Elite marathoners run close to 12 MPH when they hurtle down the street during a race, but that’s about twice as fast as a quick jog for the majority of joggers. But don’t worry, you don’t have to be a runner just yet. A walk around the block is plenty to start.
Not only is a walk a terrific exercise for lifting mood and lowering your risk of weight-related conditions like type 2 diabetes, the Mayo Clinic suggests that one of the best exercises for maintaining a healthy weight is a brisk walk. Simple and easy.
If you’re looking at an uphill battle to lose more than 100 pounds, swimming is an amazing workout. If your knees hurt after you try to jog, they won’t if you try to swim instead. The whole-body workout of a half-hour in the pool builds incredible endurance and is the best exercise for anyone unused to standing for long periods of time.
According to a list published by Harvard Medical School, leisurely swimming and having fun in the pool burns 266 calories in an hour if you weigh 185 pounds. If you start swimming laps, that total more than doubles to 444 calories an hour.

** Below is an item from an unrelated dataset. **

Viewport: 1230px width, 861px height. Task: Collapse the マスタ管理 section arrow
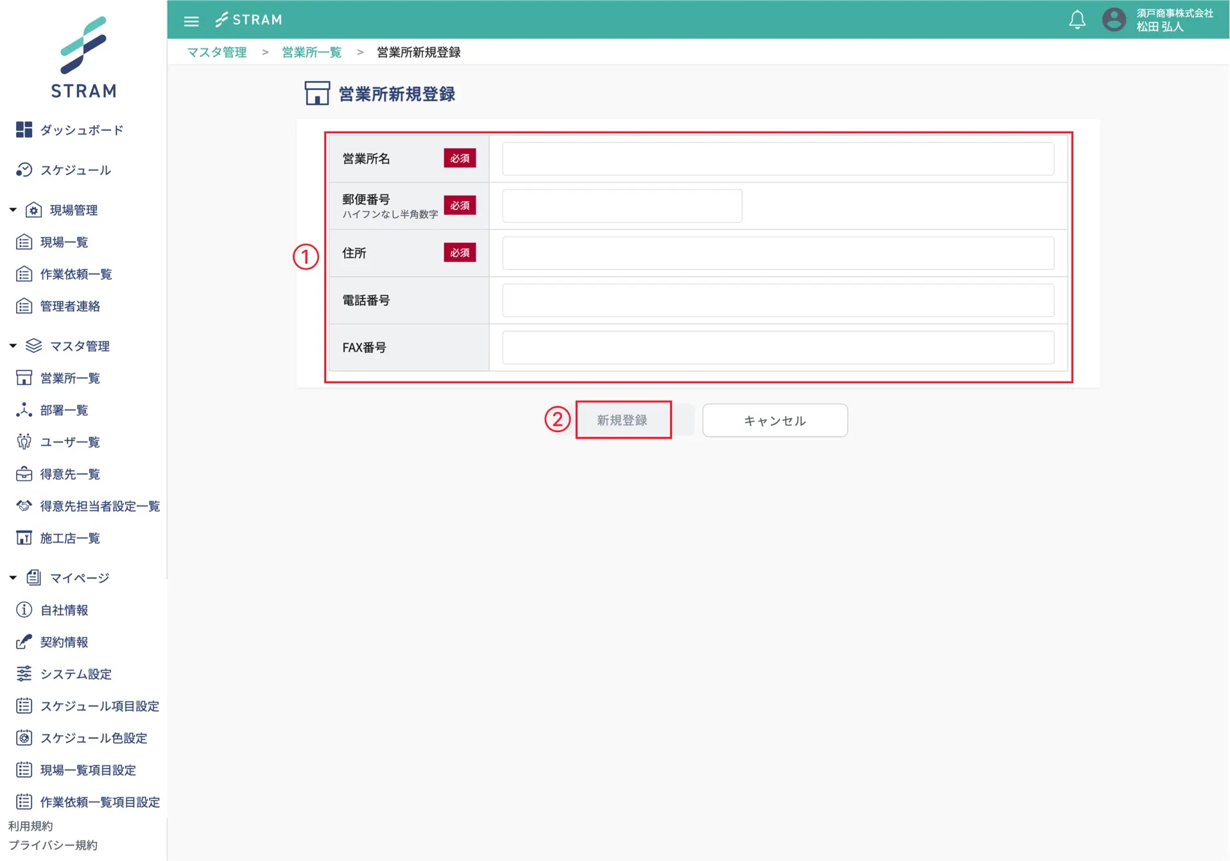[x=13, y=346]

Your desk job has you hunched over a computer for 8 hours a day while your commute has you sitting in a car for another few hours. Perhaps switching careers to something that doesn’t involve a computer and a desk chair is out of the question, but that doesn’t mean exercise is off the menu.
Getting up from your desk regularly keeps the blood circulating, but so do exercises you can do from your chair. According to “Shape” magazine, all you need is a common desk chair to build strength.
You’ve probably seen yoga poses with names as strange as the way they force people to bend and twist their bodies; however, you can spend days learning simple yoga poses before you ever move onto the hard stuff.
According to WebMD, you’ll want to try Iyengar Yoga, Hatha Yoga, or Kundalini Yoga for a gentle rotation that doesn’t stress a sedentary body.
Perhaps you’ve got the cushiest parking spot at the office and walk just a few feet from your car to the front door, but that perk is only handy during inclement weather. If you can stomach the thought of a hike into the office, try parking down the street in the morning and remember to skip the elevator and make friends with the stairs. If you’re really adventurous, you might consider cycling to work!
Maybe you don’t need to fire the gardener completely, but taking on a few landscaping-inspired activities is an easy way to get moving during the day. Attack the flower beds one Saturday morning and rid them of weeds. Break out the push mower another day and tame the yard.
Best of all: these “exercises” help keep your home beautiful.
Instead of lifting the remote to flip through channels this evening, try getting up and walking to the television. Make like it’s 1955 and the only way to get your “Law & Order” rerun fix is to come within arm’s length of the television.
You’re not going to burn tons of calories with a walk to the television, but it will get you off the couch. You can also apply this idea to work. Need to contact someone on the 12th floor? Go walk up a few flights of stairs instead of giving them a call.